Il 2011 cominciò con la vittoria totalmente inaspettata dell’australiano Matthew Goss nella Milano-Sanremo che arrivò allo sprint decisivo assieme a tre italiani (Ballan, Pozzato e Scarponi) e ai due campionissimi Fabian Cancellara e Philippe Gilbert, i quali completarono il podio. Goss fu il primo della stagione a vincere una classica monumento con un palmarés scarno, fatto di qualche vittoria di tappa in corse brevi e due tappe al Giro d’Italia. Insomma, un buon corridore, ma nulla di più.

Poche settimane dopo, in Belgio, si corse il Giro delle Fiandre che nei primi anni Dieci vedeva imporsi la grandissima rivalità tra lo stesso Cancellara e Tom Boonen, l’idolo di casa.

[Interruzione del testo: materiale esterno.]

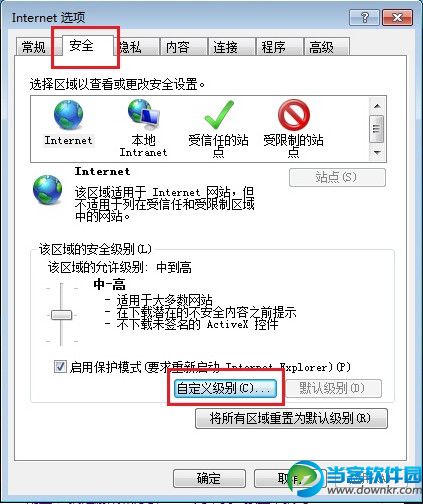Click 自定义级别(C)... button
Image resolution: width=423 pixels, height=504 pixels.
coord(225,388)
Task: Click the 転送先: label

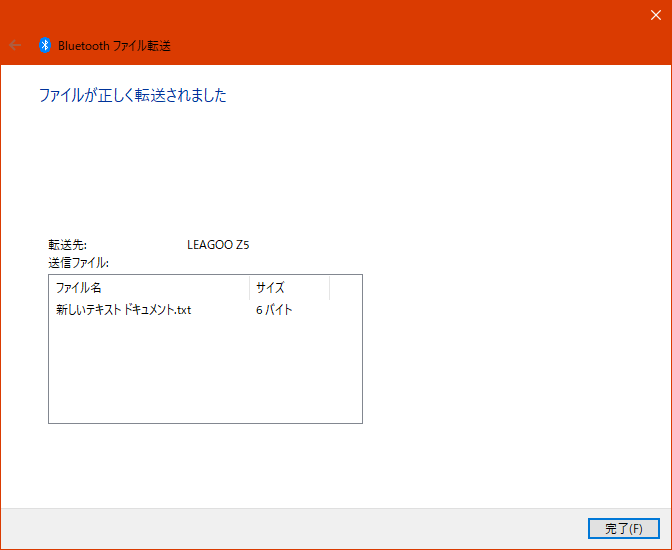Action: (68, 244)
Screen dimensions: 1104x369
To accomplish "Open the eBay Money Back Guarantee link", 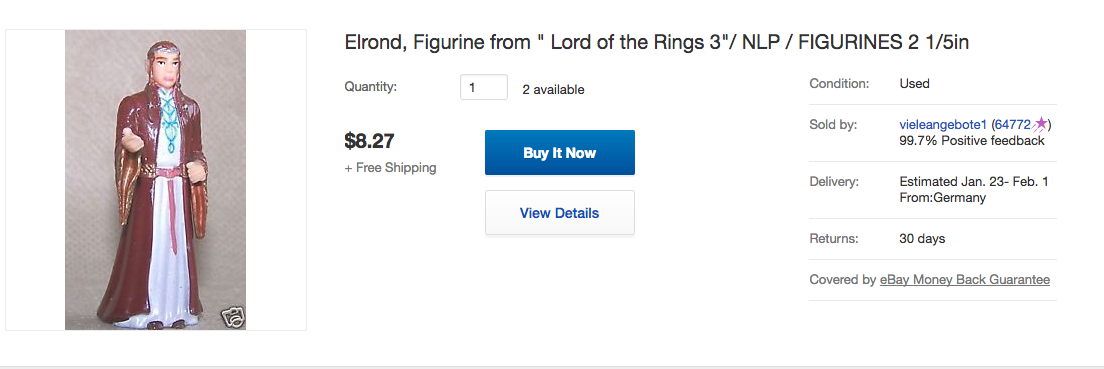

Dopo le tradizionali cotes arrivarono fino in fondo in una decina di corridori, tra i quali i due uomini di punta, l’esperto Hincapie, il vallone Gilbert e Chavanel. Tuttavia, in una volata atipica, con i ciclisti stremati dopo quasi 260 chilometri di corsa, a spuntarla fu Nick Nuyens, trentunenne del team Saxo-Bank e fresco vincitore del “piccolo fiandre”, la Dwars Van Vlaanderen. Il corridore fiammingo diede senso ad una carriera da ottimo gregario ma priva di successi di primo piano (eccezion fatta per l’Het Volk 2005 che tuttavia aveva già perso il suo fascino).

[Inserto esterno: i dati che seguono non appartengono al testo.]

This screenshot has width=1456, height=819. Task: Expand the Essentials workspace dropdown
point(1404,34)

Ma la sorpresa più clamorosa arrivò esattamente otto anni fa, il 10 aprile 2011, alla Parigi-Roubaix, la corsa delle pietre. In quel giorno tutto il mondo stava aspettando di vedere le gesta della Locomotiva di Berna, unico mattatore del gruppo e in grado di sparigliare le carte senza dover aspettare la volata nel velodromo di Roubaix. Tuttavia, gli uomini di punta iniziarono a studiarsi e favorirono un attacco inaspettato di un gruppetto di outsiders, composto da Lars Ytting Bak, Gregory Rast, Maarten Tjallingii e Johan Vansummerenen del team Garmin. Quest’ultimo riuscì però a staccare la concorrenza nell’ultimo tratto di pavè con “cinque stellette”, il leggendario Carrefour de l’Arbre, uno dei tre tratti infernali assieme a Mons-en-Pévèle e alla Foresta di Arenberg. I tre inseguitori non riuscirono a tenere il passo del belga e verso Willems rientrò tra i contrattaccanti un eccezionale Cancellara che staccò il gruppo alla ricerca di una rincorsa che nel finale si dimostrò impossibile. Così, una volta entrato nel velodromo Vansummeren concluse con le braccia al cielo una delle più grandi imprese della corsa francese negli ultimi dieci anni. Con il trofeo in mano il belga diede vita all’epopea di un ciclista che in carriera vinse solo tre corse da professionista: una cronometro a coppie, una tappa al Giro di Polonia (e la classifica generale) e infine la corsa più affascinante del mondo.

Dopo la vittoria di Gilbert nella Liegi-Bastogne-Liegi, la stagione delle classiche monumento terminò con l’ultima vittoria nel Giro di Lombardia di un corridore poco conosciuto alle masse e che battè i favoritissimi Daniel Martin e Joaquin Rodrìguez, lo svizzero Oliver Zaugg del team Leopard-Trek.  Il nativo di Lachen portò a casa l’ultimo successo da professionista, in una carriera che lo vide trionfare solamente in due cronometro a squadre e senza gioie individuali.

Il racconto di un’annata strana, per molti maledetta, che vide tutti i big a mani vuote e che riempì le carriere di semisconosciuti capaci di crederci fino in fondo e di entrare negli albi d’oro delle corse più importanti al mondo.